The process was more challenging than any other curatorial task I’ve ever attempted. I encountered a veritable gauntlet of odd personalities and frustrating dead-ends, alongside the triumphs and discoveries that make it all worthwhile.

The cast of characters I chased down included: The fascinating New York gallery owner, Gertrude Stein (probably no relation but I never actually asked). A volley of emails and phone calls to Gertrude proved very entertaining but turned up no actual films or footage. Though she has promised to FedEx some slides of Kees’s Abstract Expressionist paintings to be shown at the start of the program (take a look at her website to see them online). And then there’s the folks at the Heritage Room of the Lincoln Public Library who were helpful in providing a copy of the only film Kees ever completed on his own, the wonderfully bleak and contemplative reflection on urban detritus, "Hotel Apex" (1952). Dominic Angergame at Canyon Cinema provided the print of James Broughton’s whimsical biographical sketch about a country boy who comes to the Big City, "The Adventures of Jimmy" (1950) with a wonderful jazz score written and performed by Kees. And the legendary local photographer/filmmaker William Heick offered up extensive reminiscences of Kees, who collaborated with him on "The Bridge" (1955), a grand voice-over short which took the famous Hart Crane poem (about the Brooklyn Bridge) and substituted the Golden Gate Bridge as a visual backdrop. Heick completed the film after Kees’s death.

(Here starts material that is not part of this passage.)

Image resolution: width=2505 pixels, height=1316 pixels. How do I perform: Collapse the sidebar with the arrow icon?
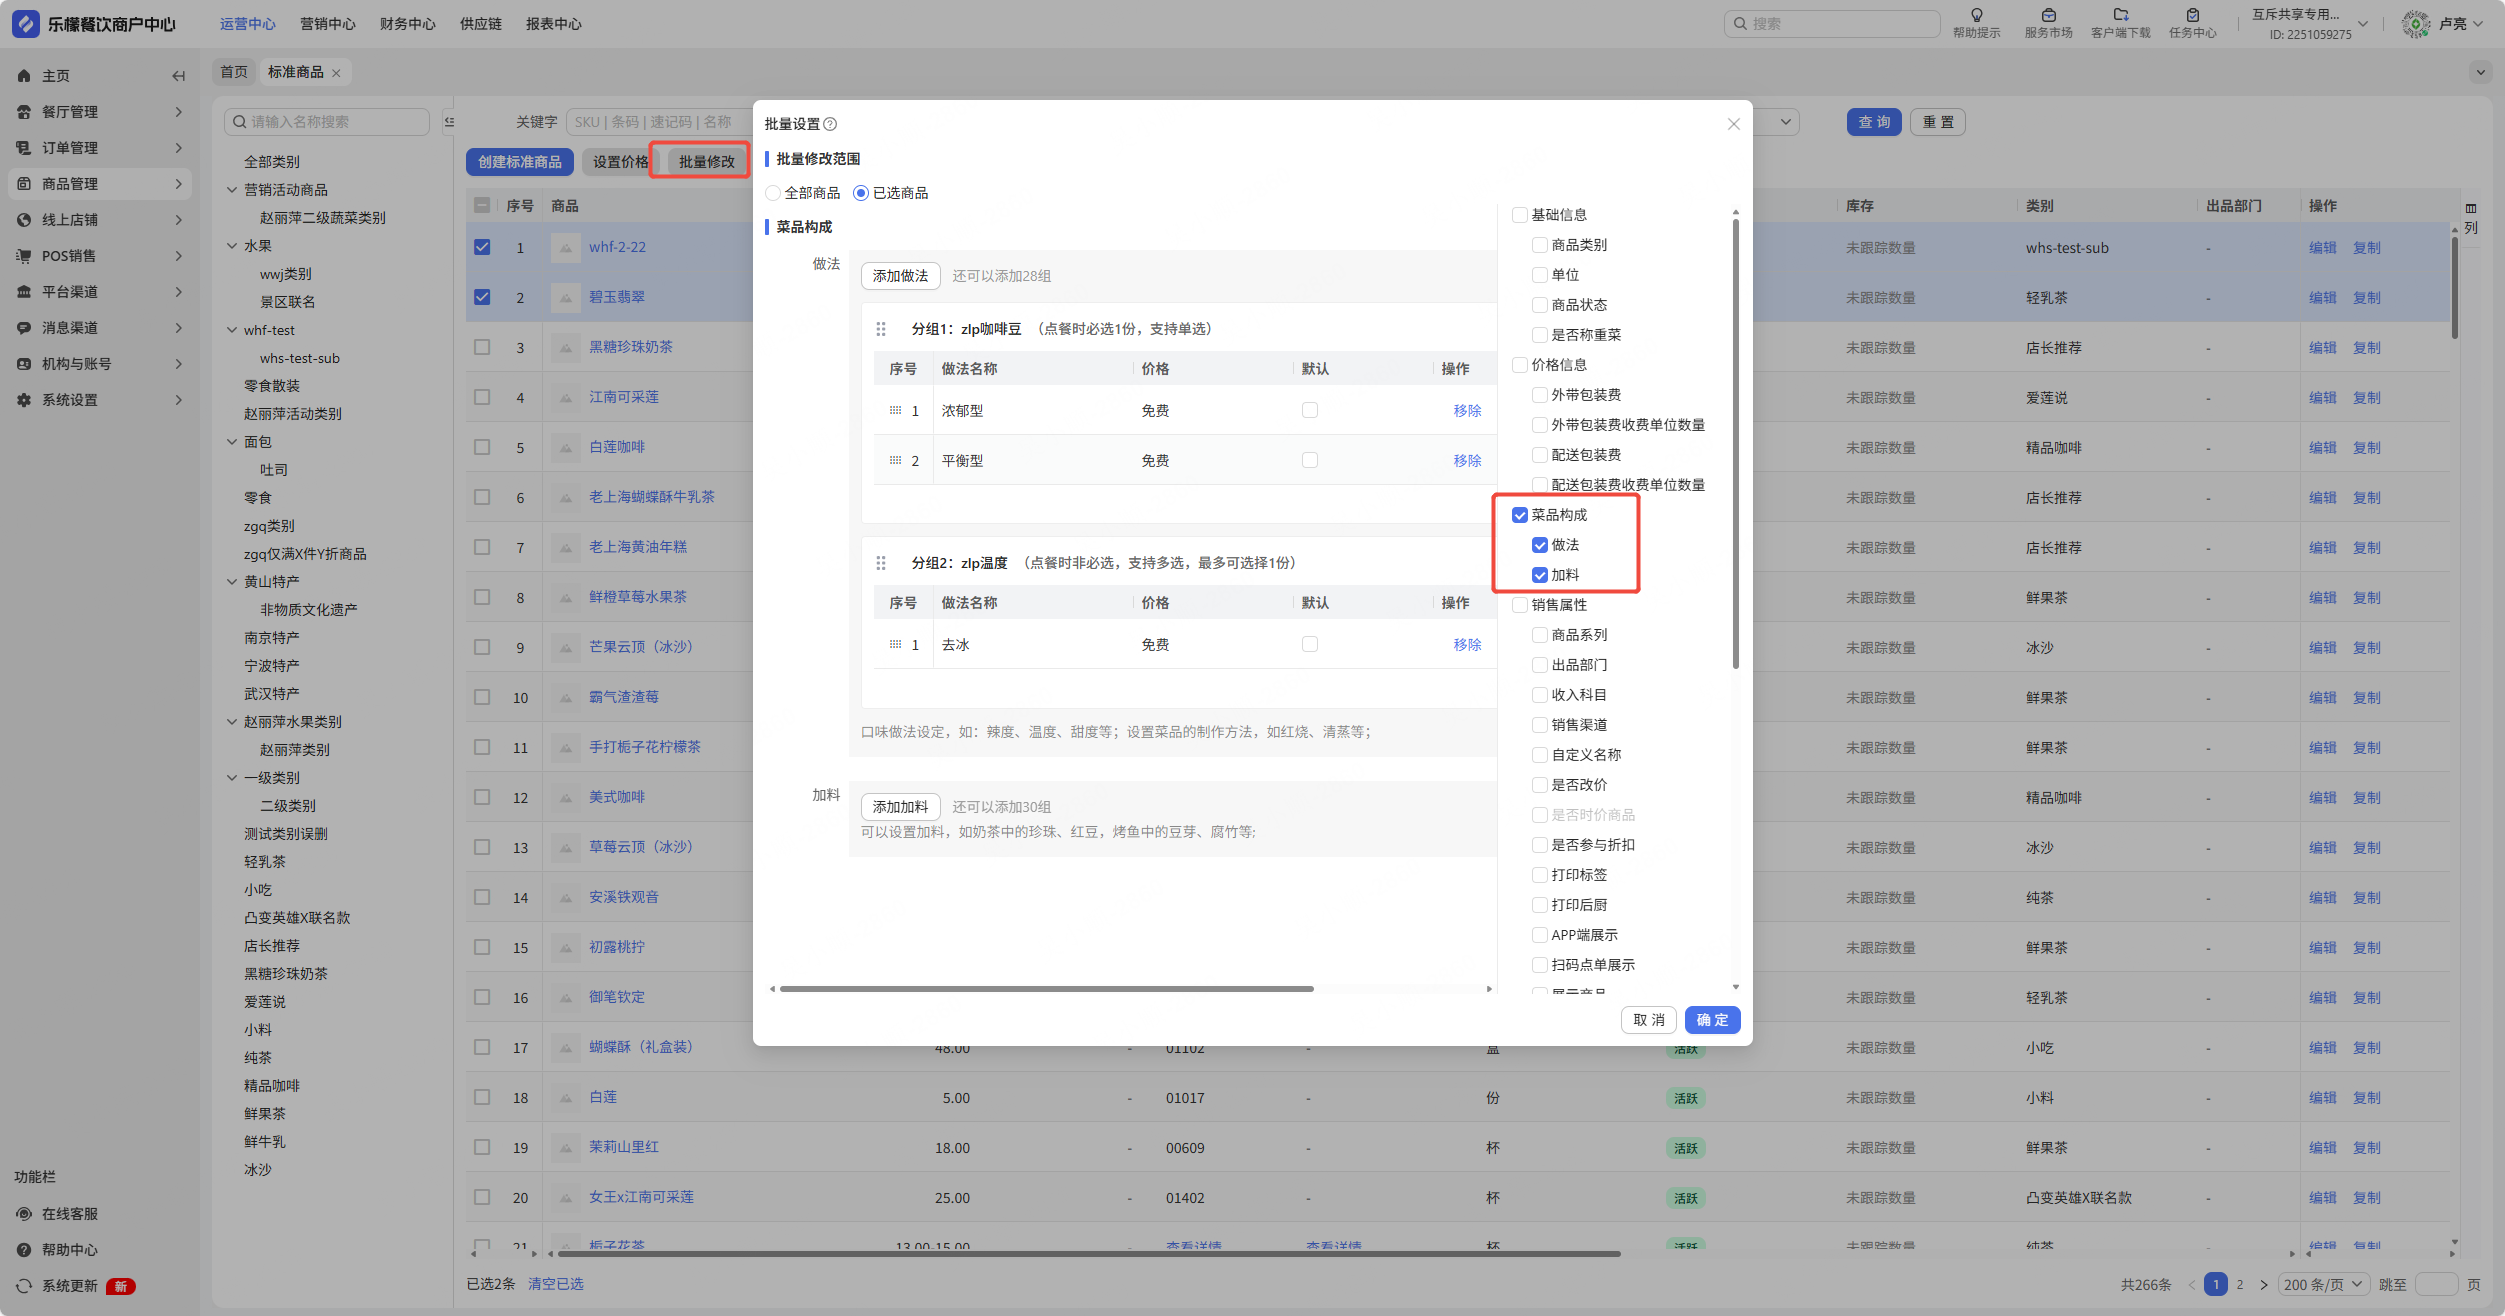click(x=178, y=76)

One of the greatest things about this Cinematheque program is that all of the films were shot in and around the Bay Area and feature prolific location shooting. We’ll see North Beach and UC Berkeley in "Approaches & Leavetakings;" Point Richmond in "Hotel Apex;" Skid Row in "Adventures of Jimmy" and, of course, the Golden Gate Bridge in "The Bridge."

I’ll also be playing some rare recordings of the music of Weldon Kees, as well as some other audio material yet to be decided. I might play a clip of Weldon and his poet/novelist pal Vincent McHugh discussing their planned screenplay for a San Francisco spy thriller called "Gadabout" (which they were working on when Weldon died). Or maybe I’ll play a clip of Weldon and his friend Michael Grieg doing their KPFA film review show, "Behind The Movie Camera" (with special guests Padgett Payne and Pauline Kael dissing the Hollywood hits of 1954!). Or perhaps a poem or two.

There is something so bleak and foreboding in this strip of film (again, from William Heick’s "The Bridge"). Weldon is walking down a hill with a tripod in his right hand. His coat and hair are all windblown on a gusty day at the Golden Gate, and he is such a little matchstick of a figure. During this section of "The Bridge," director Heick has narrator Charles Levy reciting a particularly haunting section of the Crane poem. Offering up a sort of elegy to the late colleague and collaborator whose body remains lost in the dark waters of the Golden Gate: But now, draw in your head, alone and too tall here. / Your eyes already in the slant of drifting foam. / Your breath sealed by the ghosts I do not know. / Draw in your head, and sleep the long way home.

Kees Kino: The Film Work of Weldon Kees plays one night only at Yerba Buena Center for the Arts, June 11, at 7:30 pm. The program will be introduced by guest curator Jenni Olson.